*Data supplied*
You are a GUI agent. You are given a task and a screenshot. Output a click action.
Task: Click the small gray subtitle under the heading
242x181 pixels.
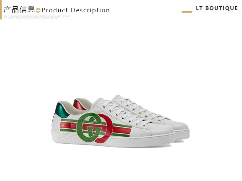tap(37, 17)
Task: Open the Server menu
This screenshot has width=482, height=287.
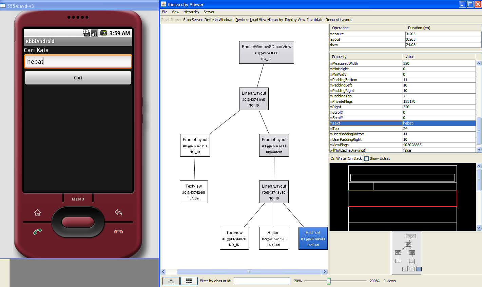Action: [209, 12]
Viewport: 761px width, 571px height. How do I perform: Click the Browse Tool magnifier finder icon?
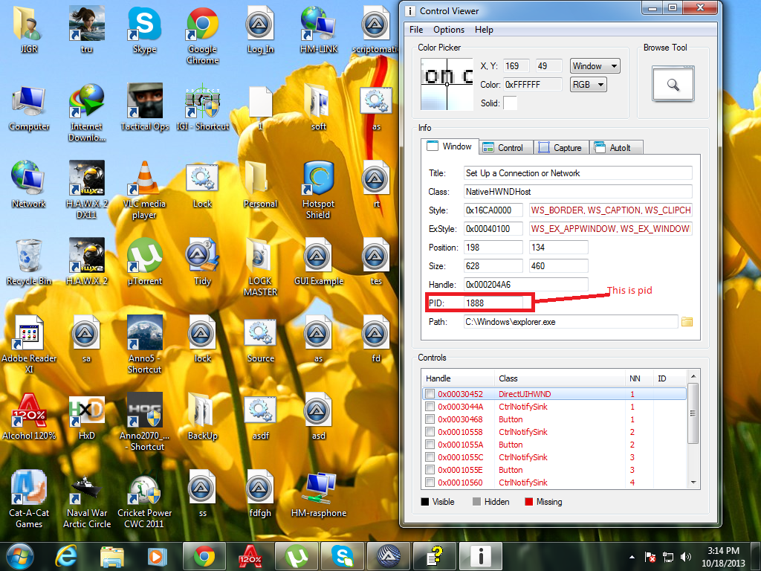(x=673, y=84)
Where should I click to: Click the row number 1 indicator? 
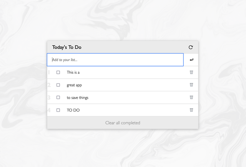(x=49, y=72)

...

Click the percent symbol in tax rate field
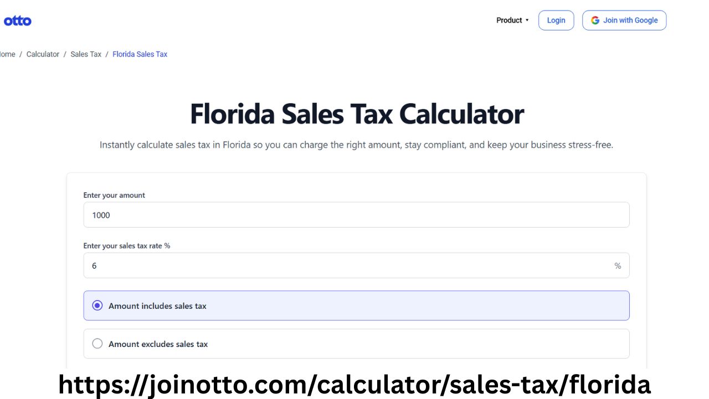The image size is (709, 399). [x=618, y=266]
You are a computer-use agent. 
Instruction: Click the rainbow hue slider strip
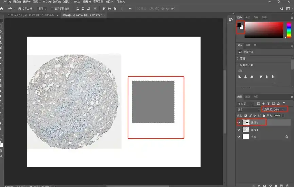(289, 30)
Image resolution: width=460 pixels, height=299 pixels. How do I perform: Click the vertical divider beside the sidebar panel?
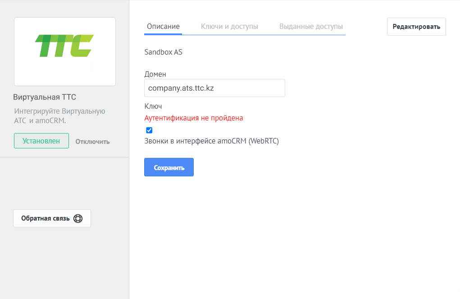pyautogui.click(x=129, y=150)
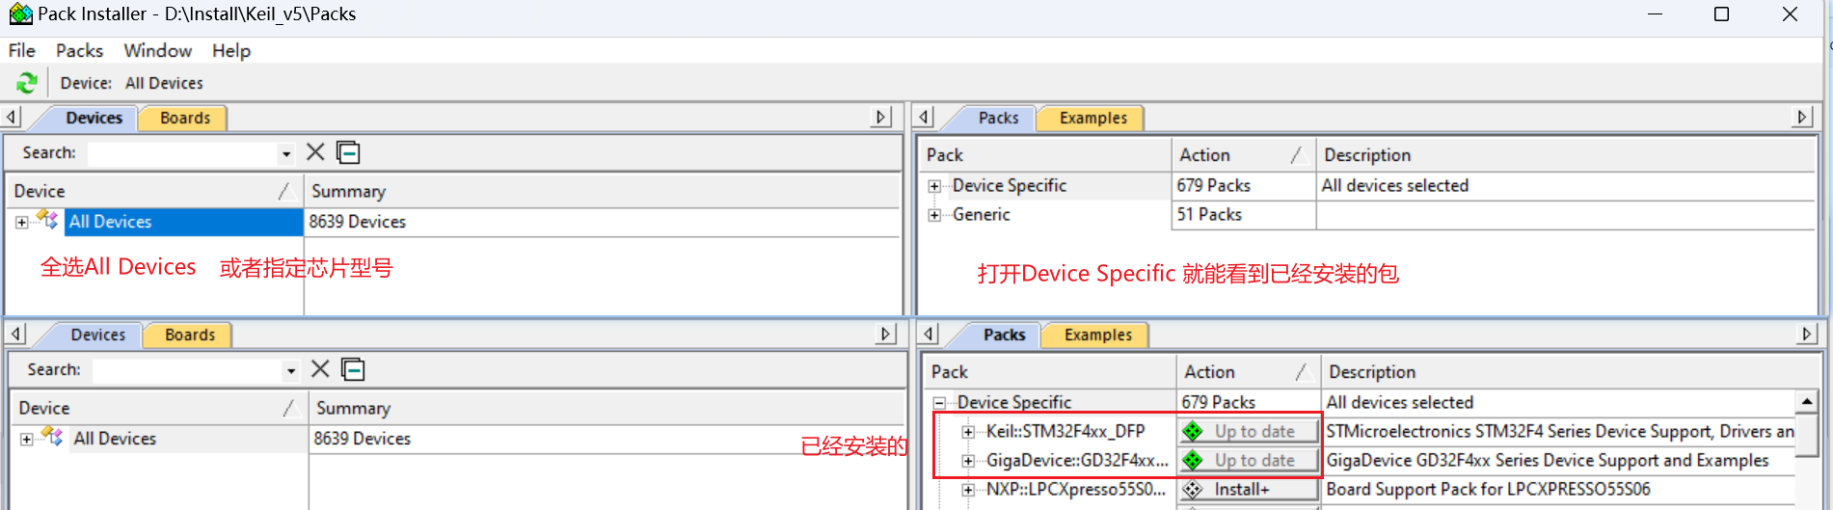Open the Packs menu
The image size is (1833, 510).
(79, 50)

*Work to complete*
Write out the listing from the line with "You are a GUI" to the line with "(x=673, y=84)", with both of those lines included. Leave the pictures out of your copy.

*Final result*
You are a GUI agent. You are given a task and a screenshot. Output a click action.
Task: Click the small gray subtitle under the heading
242x181 pixels.
tap(37, 17)
Task: Open the Server menu
This screenshot has width=482, height=287.
Action: [209, 12]
Viewport: 761px width, 571px height. How do I perform: Click the Browse Tool magnifier finder icon?
(x=673, y=84)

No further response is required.